DATA FOR PROCESSING
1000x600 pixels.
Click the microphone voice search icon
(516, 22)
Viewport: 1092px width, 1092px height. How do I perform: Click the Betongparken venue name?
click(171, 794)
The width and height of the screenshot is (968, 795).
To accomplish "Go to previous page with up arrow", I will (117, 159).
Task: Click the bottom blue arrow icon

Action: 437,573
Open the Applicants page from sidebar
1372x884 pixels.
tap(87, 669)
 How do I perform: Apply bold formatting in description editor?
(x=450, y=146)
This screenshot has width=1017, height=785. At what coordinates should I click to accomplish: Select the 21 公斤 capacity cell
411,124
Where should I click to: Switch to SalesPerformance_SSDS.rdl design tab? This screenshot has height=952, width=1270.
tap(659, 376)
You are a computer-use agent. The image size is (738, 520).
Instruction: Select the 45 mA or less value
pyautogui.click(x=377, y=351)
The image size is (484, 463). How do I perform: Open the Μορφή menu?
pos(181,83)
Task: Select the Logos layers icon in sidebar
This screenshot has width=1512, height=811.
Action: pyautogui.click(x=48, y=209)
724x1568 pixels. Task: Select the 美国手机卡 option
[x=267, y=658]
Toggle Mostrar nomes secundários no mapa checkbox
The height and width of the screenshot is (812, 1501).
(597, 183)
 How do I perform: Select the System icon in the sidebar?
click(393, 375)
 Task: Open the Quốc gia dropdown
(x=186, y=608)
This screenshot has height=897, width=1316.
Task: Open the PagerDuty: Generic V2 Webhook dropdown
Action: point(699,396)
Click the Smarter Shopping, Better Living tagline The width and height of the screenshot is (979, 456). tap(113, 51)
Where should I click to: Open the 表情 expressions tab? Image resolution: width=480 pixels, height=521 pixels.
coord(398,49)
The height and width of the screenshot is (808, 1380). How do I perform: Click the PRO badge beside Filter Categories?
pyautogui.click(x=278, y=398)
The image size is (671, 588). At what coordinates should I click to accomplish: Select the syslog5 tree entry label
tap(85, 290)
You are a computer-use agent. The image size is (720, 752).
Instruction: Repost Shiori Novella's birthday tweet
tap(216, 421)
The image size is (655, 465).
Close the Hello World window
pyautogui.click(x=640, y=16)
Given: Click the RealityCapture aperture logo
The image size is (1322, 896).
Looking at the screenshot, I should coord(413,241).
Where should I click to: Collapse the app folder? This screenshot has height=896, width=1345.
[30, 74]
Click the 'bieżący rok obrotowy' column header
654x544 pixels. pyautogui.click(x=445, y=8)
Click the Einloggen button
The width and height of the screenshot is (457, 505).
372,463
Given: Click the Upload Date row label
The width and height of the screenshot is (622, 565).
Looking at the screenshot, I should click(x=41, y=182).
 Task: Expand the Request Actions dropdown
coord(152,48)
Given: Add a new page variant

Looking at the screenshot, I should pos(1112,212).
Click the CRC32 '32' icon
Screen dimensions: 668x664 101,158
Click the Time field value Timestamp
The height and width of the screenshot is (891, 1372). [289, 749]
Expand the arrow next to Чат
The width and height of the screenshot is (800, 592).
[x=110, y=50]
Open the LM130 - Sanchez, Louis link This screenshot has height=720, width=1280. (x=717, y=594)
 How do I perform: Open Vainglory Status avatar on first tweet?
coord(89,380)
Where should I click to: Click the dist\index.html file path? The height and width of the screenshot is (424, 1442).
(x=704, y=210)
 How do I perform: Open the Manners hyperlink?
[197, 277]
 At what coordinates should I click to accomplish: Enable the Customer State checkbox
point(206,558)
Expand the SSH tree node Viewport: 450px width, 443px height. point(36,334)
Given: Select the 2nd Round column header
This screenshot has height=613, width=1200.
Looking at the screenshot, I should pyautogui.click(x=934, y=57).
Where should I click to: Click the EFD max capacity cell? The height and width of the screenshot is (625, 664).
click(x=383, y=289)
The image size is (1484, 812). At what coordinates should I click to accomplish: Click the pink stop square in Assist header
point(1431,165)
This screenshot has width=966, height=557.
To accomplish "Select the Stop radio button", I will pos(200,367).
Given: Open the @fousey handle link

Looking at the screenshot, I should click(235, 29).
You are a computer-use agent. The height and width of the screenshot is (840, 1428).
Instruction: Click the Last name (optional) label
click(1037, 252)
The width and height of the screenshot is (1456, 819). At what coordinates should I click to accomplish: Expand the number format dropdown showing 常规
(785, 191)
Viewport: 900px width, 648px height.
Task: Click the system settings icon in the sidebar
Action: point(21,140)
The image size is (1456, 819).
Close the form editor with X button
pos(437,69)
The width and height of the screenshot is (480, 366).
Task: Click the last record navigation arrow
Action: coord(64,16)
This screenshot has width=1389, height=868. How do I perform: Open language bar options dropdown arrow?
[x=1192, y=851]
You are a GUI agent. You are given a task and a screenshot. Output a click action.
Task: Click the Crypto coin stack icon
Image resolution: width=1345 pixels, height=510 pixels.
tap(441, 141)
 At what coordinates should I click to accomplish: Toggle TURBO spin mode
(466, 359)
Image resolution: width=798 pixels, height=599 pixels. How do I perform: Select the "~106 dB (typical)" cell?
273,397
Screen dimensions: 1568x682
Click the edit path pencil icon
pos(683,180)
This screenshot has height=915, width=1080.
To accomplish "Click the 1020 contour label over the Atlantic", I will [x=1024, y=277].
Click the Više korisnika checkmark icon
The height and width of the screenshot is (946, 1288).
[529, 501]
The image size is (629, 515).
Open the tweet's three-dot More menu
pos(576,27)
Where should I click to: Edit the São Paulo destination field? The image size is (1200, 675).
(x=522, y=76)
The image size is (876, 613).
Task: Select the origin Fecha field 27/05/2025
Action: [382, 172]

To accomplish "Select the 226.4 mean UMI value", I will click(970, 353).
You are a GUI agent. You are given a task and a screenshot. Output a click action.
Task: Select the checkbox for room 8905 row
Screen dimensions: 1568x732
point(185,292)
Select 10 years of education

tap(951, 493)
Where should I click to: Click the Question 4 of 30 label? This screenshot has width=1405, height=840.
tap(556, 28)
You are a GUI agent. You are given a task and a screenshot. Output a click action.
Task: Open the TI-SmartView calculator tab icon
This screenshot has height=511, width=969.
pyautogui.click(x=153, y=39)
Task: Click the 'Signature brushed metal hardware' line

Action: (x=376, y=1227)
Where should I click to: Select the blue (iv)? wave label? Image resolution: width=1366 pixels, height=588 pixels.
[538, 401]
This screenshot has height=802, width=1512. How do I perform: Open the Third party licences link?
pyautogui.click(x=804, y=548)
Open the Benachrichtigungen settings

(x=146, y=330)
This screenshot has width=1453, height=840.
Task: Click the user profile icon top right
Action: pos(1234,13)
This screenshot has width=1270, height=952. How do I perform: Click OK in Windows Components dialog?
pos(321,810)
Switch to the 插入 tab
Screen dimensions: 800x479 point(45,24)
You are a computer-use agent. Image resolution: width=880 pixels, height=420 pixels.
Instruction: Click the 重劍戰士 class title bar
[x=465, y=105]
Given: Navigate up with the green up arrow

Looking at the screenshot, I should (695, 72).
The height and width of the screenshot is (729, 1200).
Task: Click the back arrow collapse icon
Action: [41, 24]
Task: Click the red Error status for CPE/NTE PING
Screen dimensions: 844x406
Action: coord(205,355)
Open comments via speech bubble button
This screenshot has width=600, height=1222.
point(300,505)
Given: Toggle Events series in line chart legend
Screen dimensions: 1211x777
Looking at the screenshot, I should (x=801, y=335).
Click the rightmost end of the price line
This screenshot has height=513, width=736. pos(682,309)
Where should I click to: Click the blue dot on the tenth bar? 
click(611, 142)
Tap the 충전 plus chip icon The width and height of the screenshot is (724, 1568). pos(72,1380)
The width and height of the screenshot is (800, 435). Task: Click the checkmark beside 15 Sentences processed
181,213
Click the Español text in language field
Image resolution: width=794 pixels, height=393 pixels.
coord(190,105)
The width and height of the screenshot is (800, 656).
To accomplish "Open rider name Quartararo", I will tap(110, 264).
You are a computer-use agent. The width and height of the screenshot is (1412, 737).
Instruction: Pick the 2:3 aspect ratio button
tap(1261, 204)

AIM OF THE TASK
Scale the stretch from the line containing "The width and height of the screenshot is (800, 656)." through the end of the items, both ends included, and reproduce every line with the requests unchanged. Multiply each coordinate in the answers by 2.5, rounding to whole numbers with halves rounded up.

SOLUTION
The width and height of the screenshot is (800, 656).
To accomplish "Open rider name Quartararo", I will tap(275, 660).
You are a computer-use agent. The width and height of the screenshot is (1412, 737).
Instruction: Pick the 2:3 aspect ratio button
tap(3153, 510)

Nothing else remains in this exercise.